More videos from Music Video Asheville!
I have never made a music video. I have been in a music video, with my shirt off. It was not a rap video. I was not on a boat. Larry Page has a boat. I assume he has a boat. He is, after all, the co-founder and CEO of Google. He might have more than one boat. His more than one boat may qualify as a “ship.” I bring this up because Larry Page was born about two months before me. I do not anticipate having a boat in two months.
Nor do I anticipate having a ship. It’s not really about the things, though. Bhairavi Desai is also my same age, more or less. If you do not drive a cab, as I do not drive a cab, you may not have known any more about Bhairavi Desai than I did before the current New Yorker came out. Bhairavi organizes the New York taxi drivers in the Taxi Workers Alliance. She has been more successful than anyone before her in giving a voice to the taxi drivers who often figuratively and sometimes literally get screwed. I do not anticipate being a great organizer of taxi drivers anytime soon.

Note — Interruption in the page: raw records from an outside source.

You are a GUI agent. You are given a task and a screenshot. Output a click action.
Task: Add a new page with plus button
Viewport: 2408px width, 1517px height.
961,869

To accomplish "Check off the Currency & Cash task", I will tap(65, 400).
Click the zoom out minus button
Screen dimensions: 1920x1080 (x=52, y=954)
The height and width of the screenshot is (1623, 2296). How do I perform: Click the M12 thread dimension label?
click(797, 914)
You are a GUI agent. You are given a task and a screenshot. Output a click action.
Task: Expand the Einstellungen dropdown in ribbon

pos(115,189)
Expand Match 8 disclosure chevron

I don’t imagine I will even play such an organizer on TV, as Sutton Foster has played any number of roles. Sutton Foster, born down in Georgia, is currently portraying Reno Sweeny in the Broadway revival of “Anything Goes!” I was in “Anything Goes!” once. I was in “Anything Goes!” before Sutton Foster dropped out of high school to join the touring company of the “Will Rogers Follies” because I am two years older than Sutton Foster. She, like her older counterparts, is however mentioned in the current New Yorker.
And they are all around my age. And none of them, with the possible exception of Larry Page, is cited as being particularly young. And while it is no great shock to me that more people are not mentioned in the New Yorker than are, I had often imagined that I might be the type of person who would be mentioned in said publication. It has been, sad to say, two years since I have been eligible to run for Senate. I have yet to form an exploratory committee.
That these things have not happened is not an indictment of the things that have. It has been a working out of fate, destiny, reality, ambition, desire, love, reality, and humility. I have traded the drive to be a great politician, preacher, or poet for the drive to be a good father, husband, and friend. Just because the latter may appear more commonplace does not make it less ambitious, or, I find, less difficult. And judging by the effect that the pursuit of more rarefied goals has had on those that achieved them, this path might be more conducive to the real goal: peace.